Text:

------------------------------

The U.S. does not need another vice industry dedicated to promoting and supporting addiction. Think about the tobacco industry, dominated by lobbyists, glorified by advertisements, promoted by global marketing designed to skirt domestic regulation, and defended by “scientific” institutes determined to present the drug in the softest possible light. Do we want the same for marijuana and cocaine?
Why not legalize and tax drugs to gain much-needed revenue? Our experience with alcohol and tobacco shows that tax revenue from these substances does not even begin to cover the costs associated with them. Federal excise taxes collected on alcohol in 2002 totaled $8.3 billion, which is only 4.5 percent of the $184 billion in alcohol-related costs, such as lost productivity and increased health care spending.
With tobacco, we spend more than $200 billion annually on social costs, but collect only about $25 billion in taxes. Illegal drugs represented about $181 billion in social costs in 2002—a figure that would increase, because of increased use, under legalization.4
A central tenet of legalization is that it would eliminate underground drug markets, since drugs would be available openly. But there is no reason to believe legalization would bring about this result. Instead, government would have to regulate a new, legal market while continuing to pay for the negative effects of an underground market whose suppliers have little economic incentive to disappear. When the Canadians instituted a cigarette tax creating a mere $2-per-pack differential versus the U.S. price, it created such a huge smuggling problem that Canada was forced to repeal the tax increase.5
The enthusiasm of advocates for decriminalized and regulated drugs should be tempered by our experience with prescription drugs like OxyContin© and other analgesic opioids. These are legal, highly regulated drugs, dispensed under supervision; yet unintentional U.S. drug overdose death rates have increased roughly five-fold between 1990 and 2006, due primarily to deaths attributed to narcotic pain relievers.

------------------------------

Information provided:
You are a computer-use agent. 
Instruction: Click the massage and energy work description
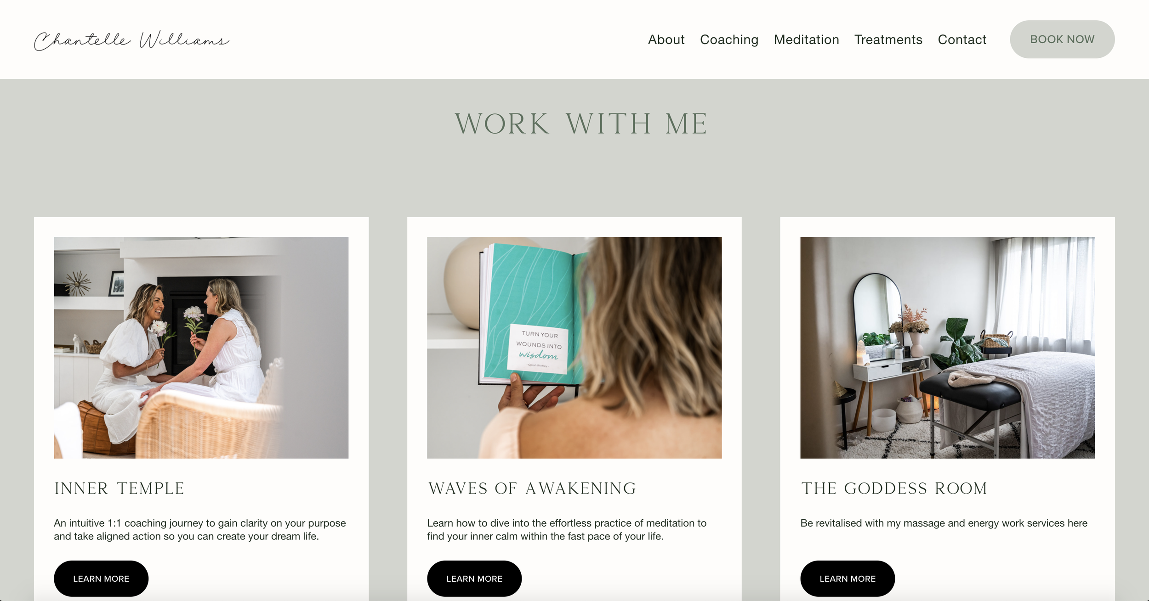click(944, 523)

------------------------------

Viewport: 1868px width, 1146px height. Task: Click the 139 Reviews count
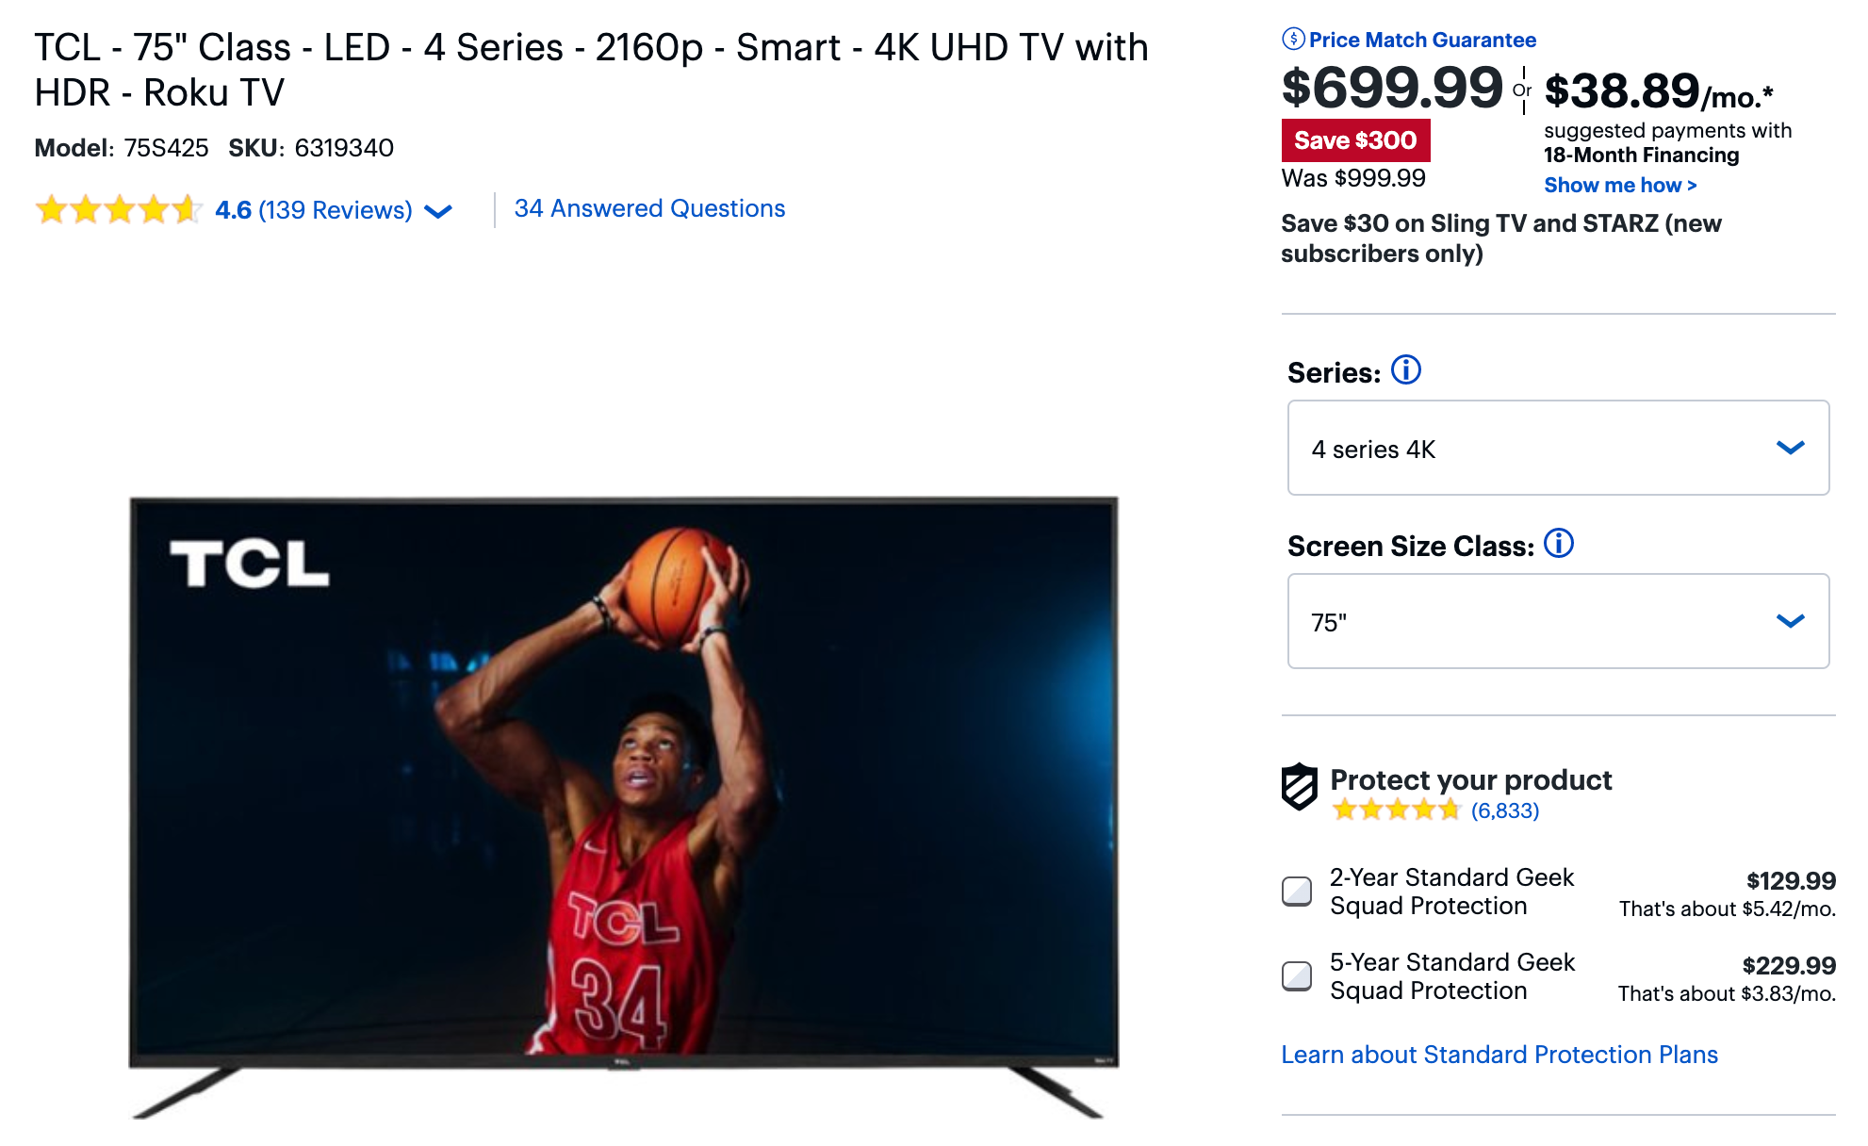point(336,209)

------------------------------

To do:
**a.** Answer these questions about the drug legalization passage:
(i) How much did federal excise taxes on alcohol total in 2002?
(ii) What per-pack price differential did Canada's cigarette tax create compared with the U.S. price?
(iii) By roughly how much did unintentional U.S. drug overdose death rates increase between 1990 and 2006?
**b.** Can you write a continuation of the drug legalization passage, picking up after its last sentence?
The rows come from a separate source.

Your written answers:
**a.**
(i) $8.3 billion
(ii) $2 per pack
(iii) Roughly five-fold

**b.**
The idea that legalizing drugs will lessen drug abuse contradicts research showing that misperceptions of prescription drugs as less harmful actually contribute to their abuse.6
Legalization proponents argue that the criminal justice system costs associated with prohibition unduly burden taxpayers. There are certainly criminal-justice costs to maintaining current prohibitions, but legalizing drugs would not eliminate them. Alcohol-related arrests, in the form of liquor law violations, public drunkenness and driving under the influence, totaled nearly 2.7 million in 2009. All illegal drug-related arrests in 2009 totaled almost 1.6 million. With the increased use that legalization would bring, it is not hard to forecast related increases in arrests and other drug-related criminal justice costs.
Instead of promoting risky drug policies grounded in speculation rather than science, we should pursue our current course of a coordinated, balanced strategy including prevention, treatment, enforcement, and international cooperation.